The minister called on Egyptian and Arab investors in Toshka to expedite the project in advance of a scheduled visit by Mubarak in February.
He refrained, however, from mentioning Saudi prince and business tycoon Walid ibn Tallal’s company, which became the subject of controversy after it was alleged to have purchased land for the project at marked-down prices.
Allam also said that his ministry would provide a UAE company with the water necessary to irrigate 100,000 acres of land in Toshka currently under cultivation, stressing the need to focus on "strategic crops" such as wheat.
June 17th, 2011, 12:53 PM
From the prime minster's twitter account.

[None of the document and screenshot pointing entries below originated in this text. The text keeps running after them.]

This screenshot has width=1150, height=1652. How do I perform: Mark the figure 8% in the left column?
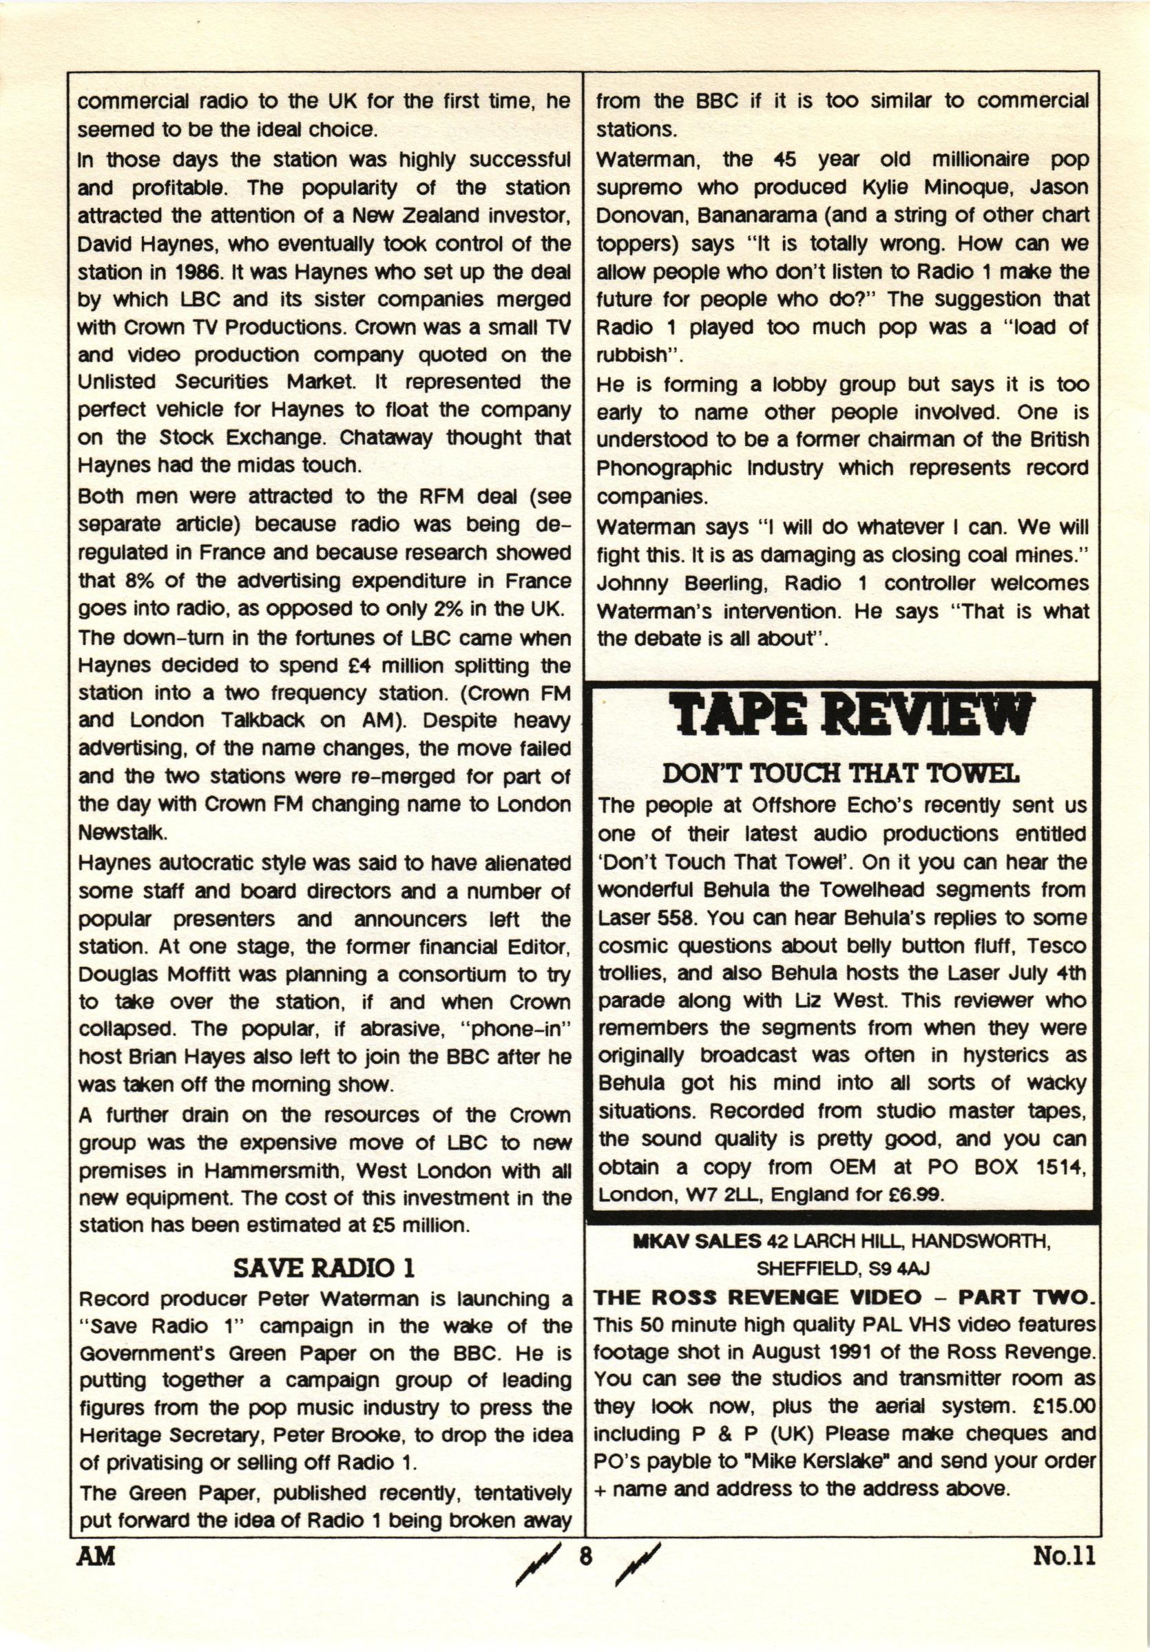point(123,580)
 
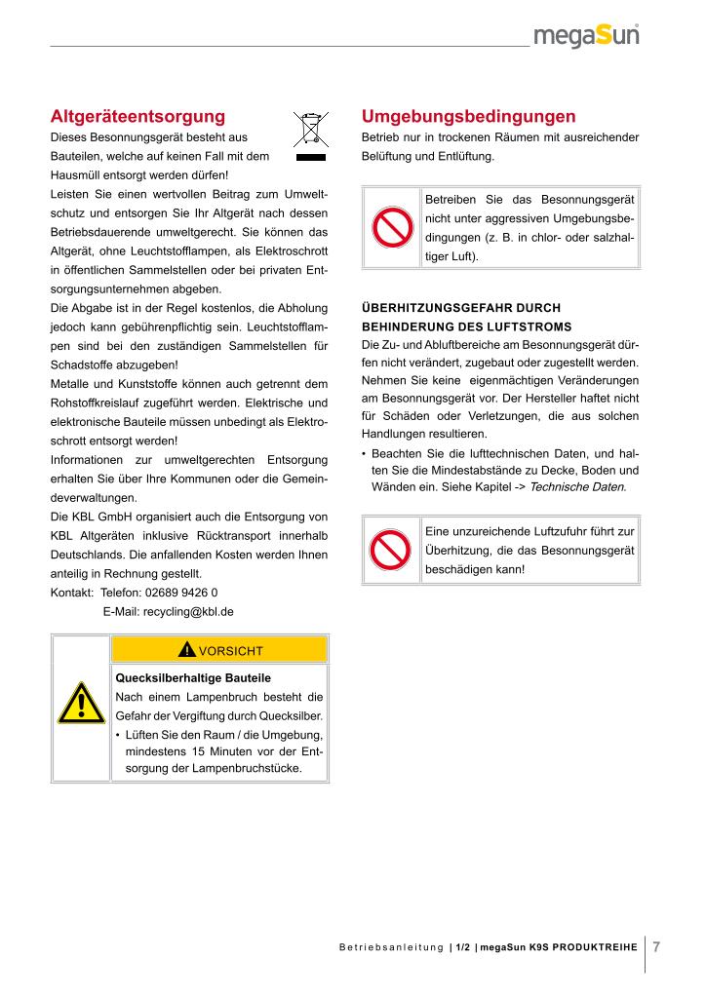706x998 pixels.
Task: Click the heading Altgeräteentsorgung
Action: click(137, 116)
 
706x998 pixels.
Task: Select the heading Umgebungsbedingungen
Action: click(468, 116)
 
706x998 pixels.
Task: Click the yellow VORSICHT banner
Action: click(220, 650)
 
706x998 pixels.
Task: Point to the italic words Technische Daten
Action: click(576, 485)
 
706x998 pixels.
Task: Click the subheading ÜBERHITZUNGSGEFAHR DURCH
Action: click(461, 308)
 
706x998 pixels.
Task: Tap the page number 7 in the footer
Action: click(656, 946)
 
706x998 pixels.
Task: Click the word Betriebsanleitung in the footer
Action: click(391, 947)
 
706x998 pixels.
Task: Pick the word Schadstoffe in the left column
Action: click(83, 365)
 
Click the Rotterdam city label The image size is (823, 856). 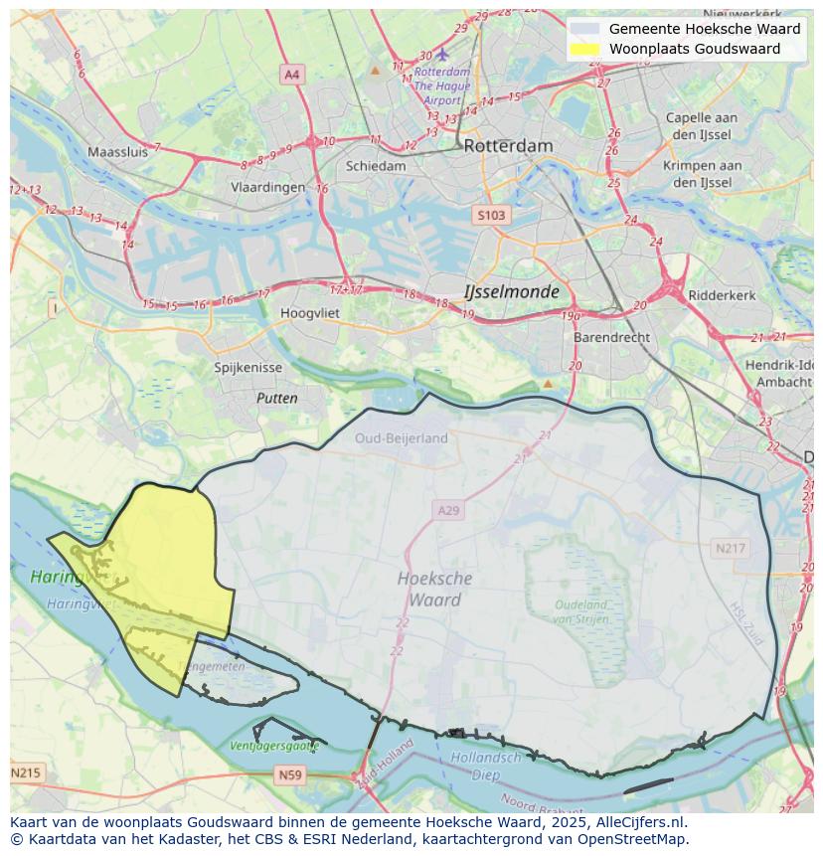508,145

توقيع عقد شركة المملكة والخاص بأرض توشكي خطوة من خطوات لجنة التسويات التي شكلها مجلس الوزراء لتسوية المنازعات بين الحكومة والمستثمرين
Good to hear :D
September 11th, 2011, 11:45 PM
The amount of money that had been wasted on this project would make anyone weep, but it's still too much of a cash cow to stop yet apparently.
Friday, 09 September 2011
Nile water runs for the first time in four outlets of Sheikh Jaber Canal
For the first time water ran into four outlets of Sheikh Jaber Al Sabah Canal, north of Sinai to cultivate 53,000 feddans at EGP 158 million, Minister of Water Resources and Irrigation Dr. Hisham Qandil said during an inspection tour of Salam Canal
The minister said the government is trying to make maximum use of the infrastructure of Toshka area after spending EGP 6 billion for the reclamation and cultivation of 300,000 feddans.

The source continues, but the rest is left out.